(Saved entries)
___
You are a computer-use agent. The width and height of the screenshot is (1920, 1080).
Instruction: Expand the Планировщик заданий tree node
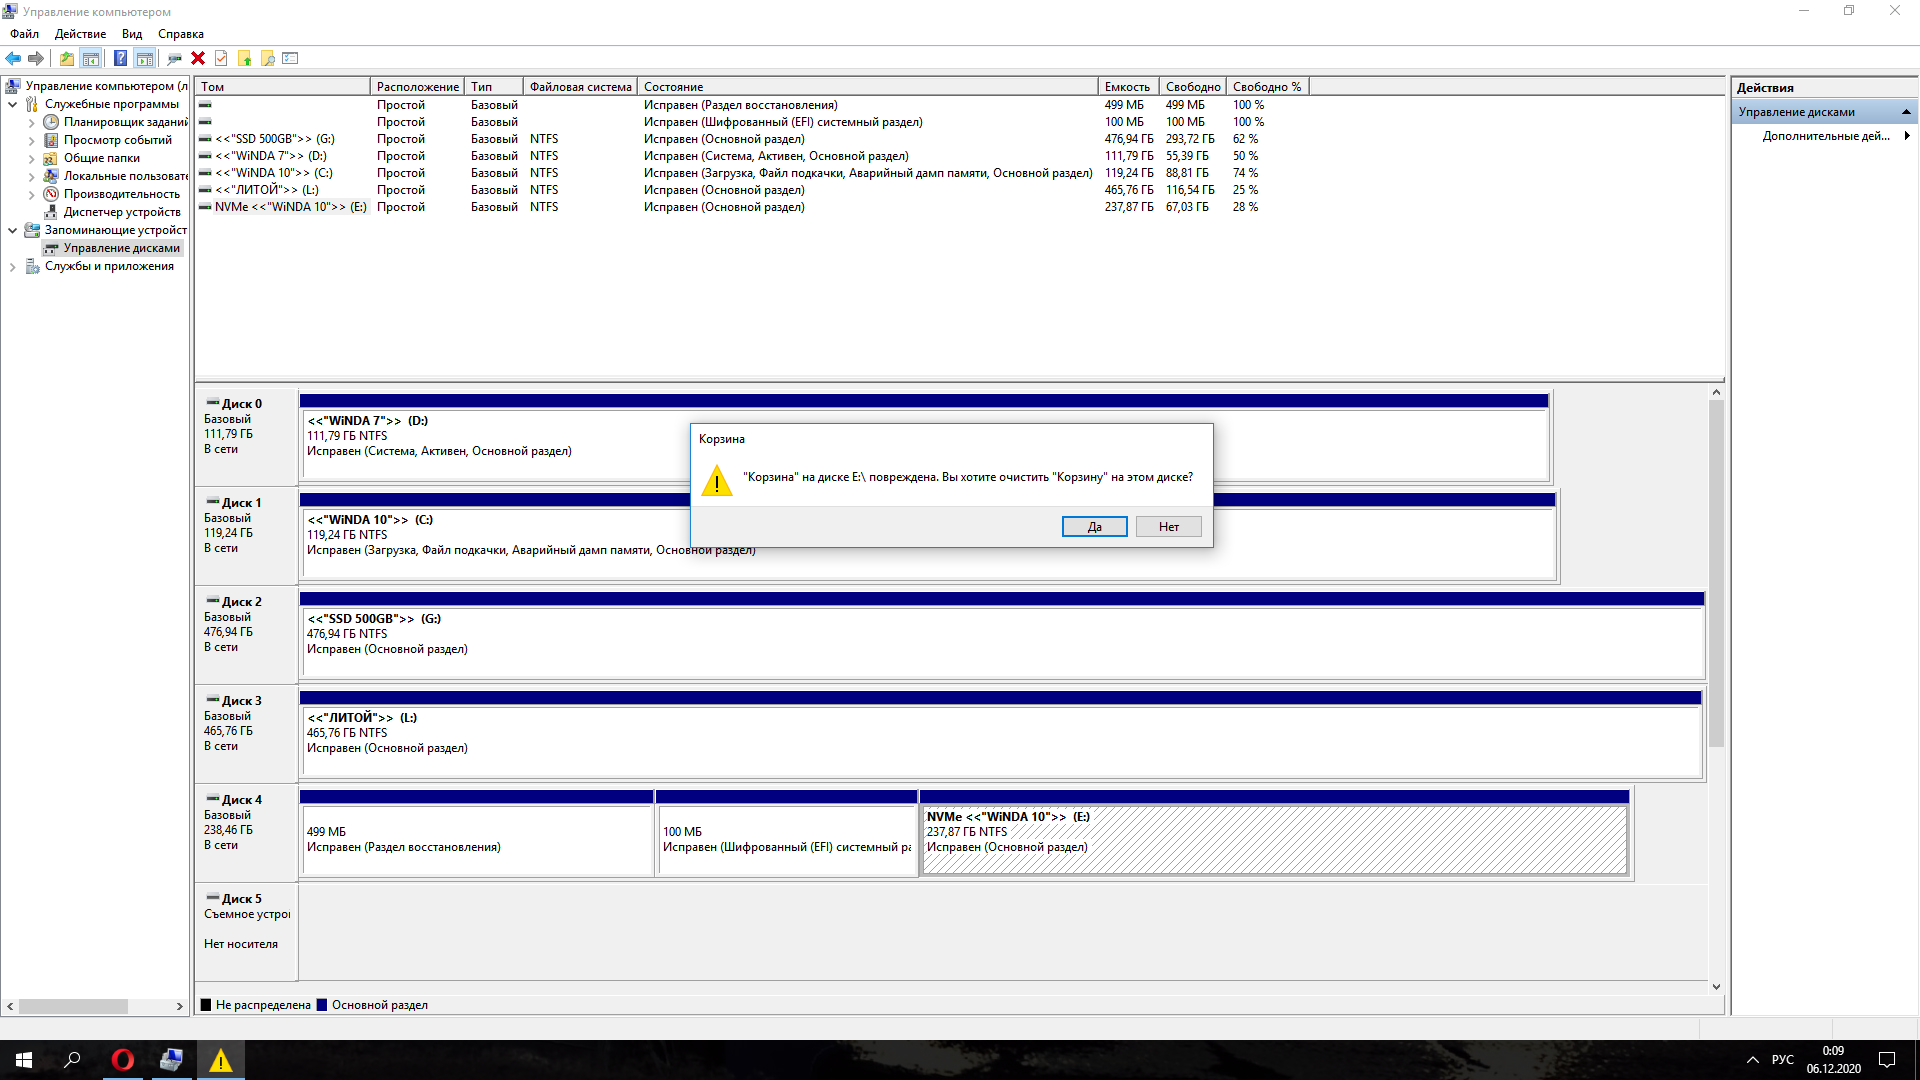click(x=31, y=123)

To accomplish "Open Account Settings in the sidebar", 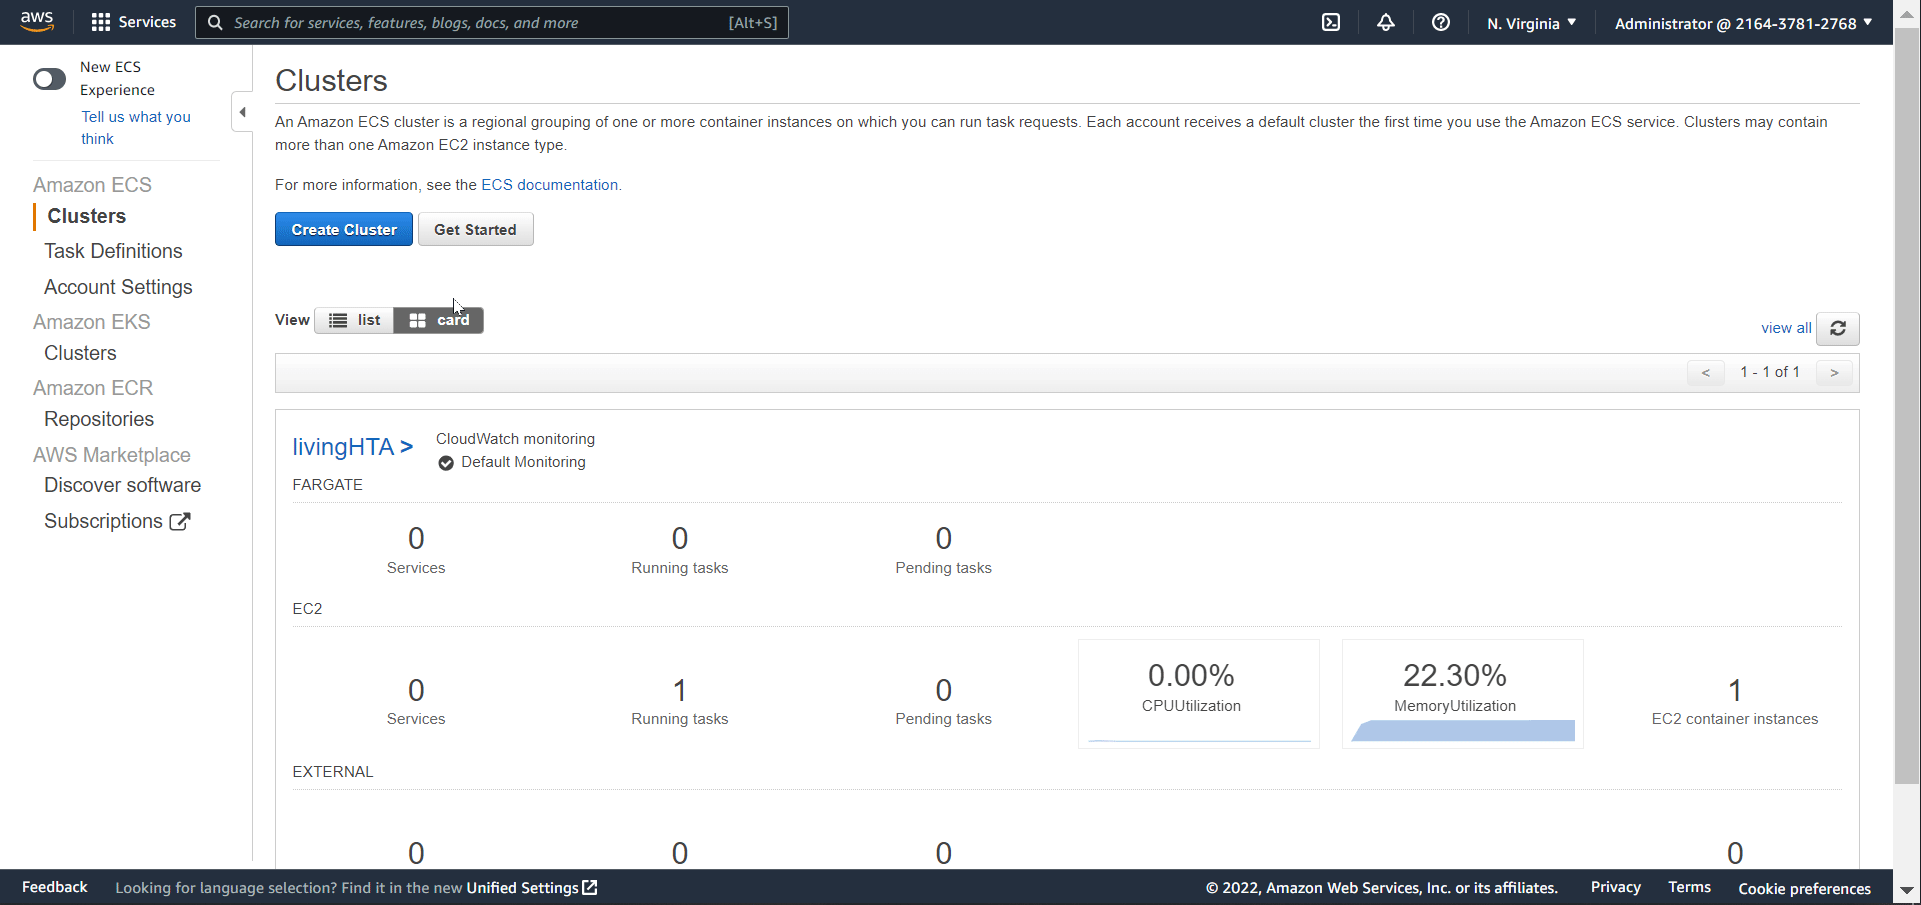I will [118, 287].
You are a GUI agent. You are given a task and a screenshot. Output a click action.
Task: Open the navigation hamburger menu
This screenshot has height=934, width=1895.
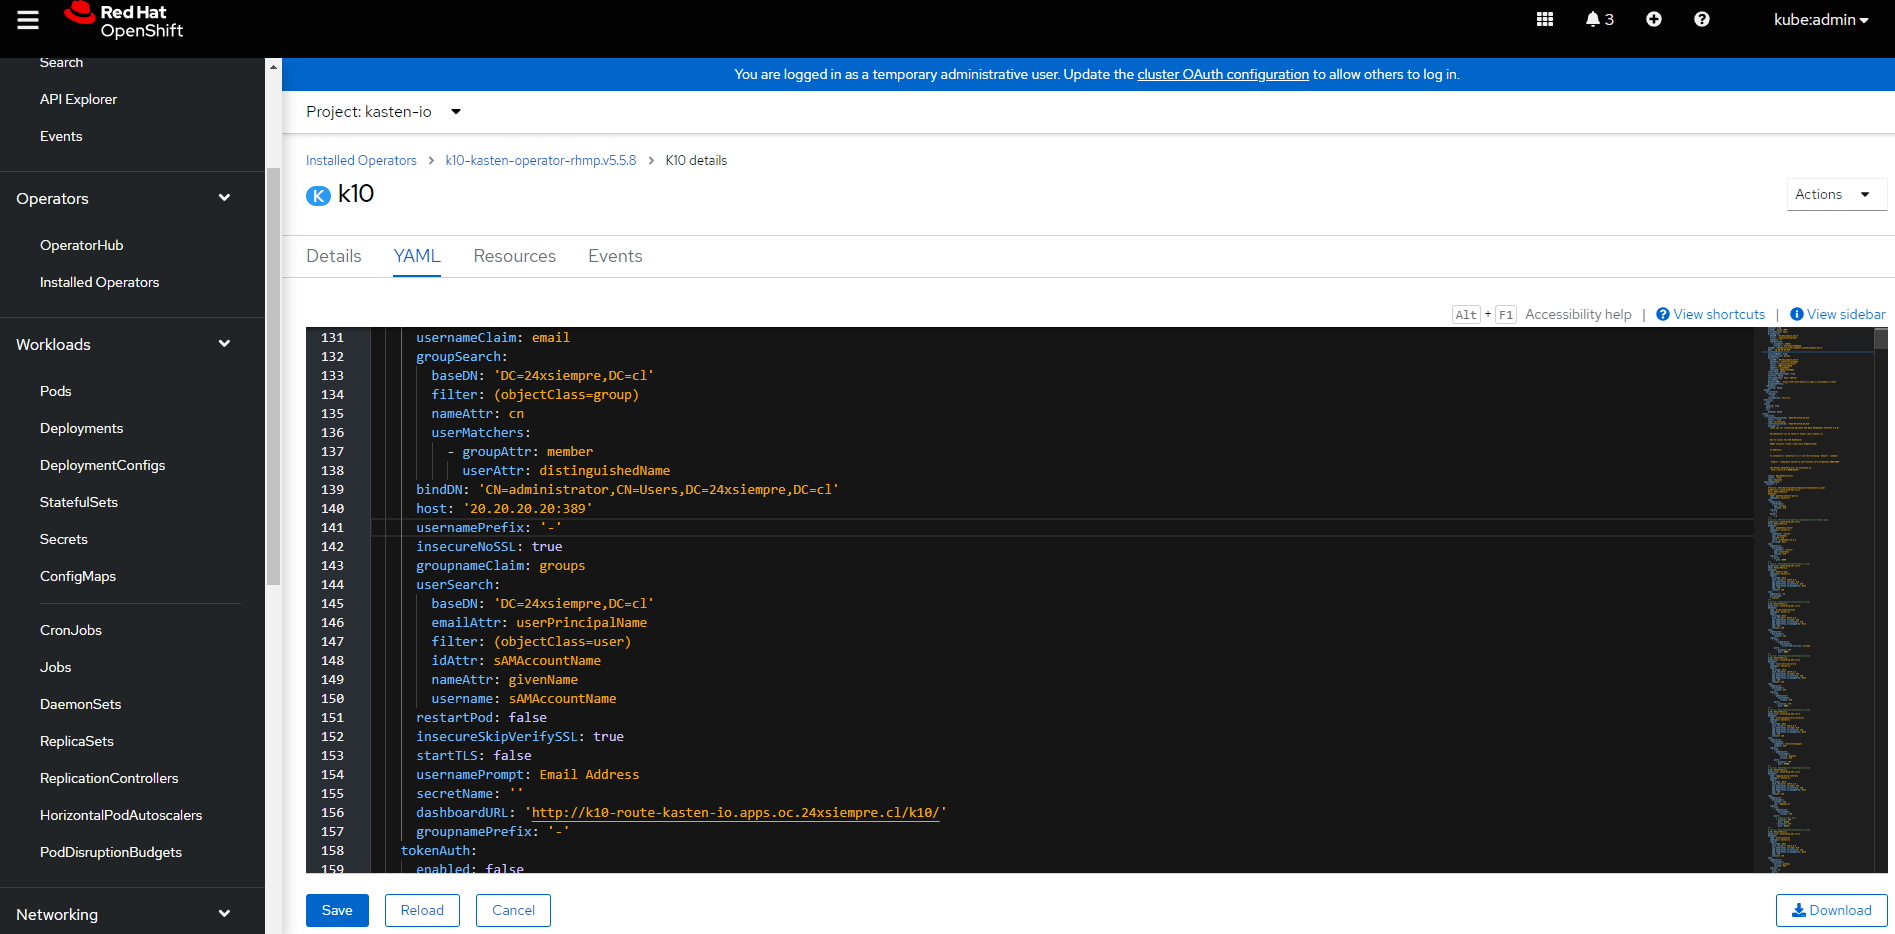tap(26, 20)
___
▸ **Work task**
Lines from the one holding "Task: Open the navigation hamburger menu" to the end of the data, both ends included, are to be given again exactly; no pictures belong in the copy.

▸ **Solution below**
Task: Open the navigation hamburger menu
This screenshot has height=934, width=1895.
tap(26, 20)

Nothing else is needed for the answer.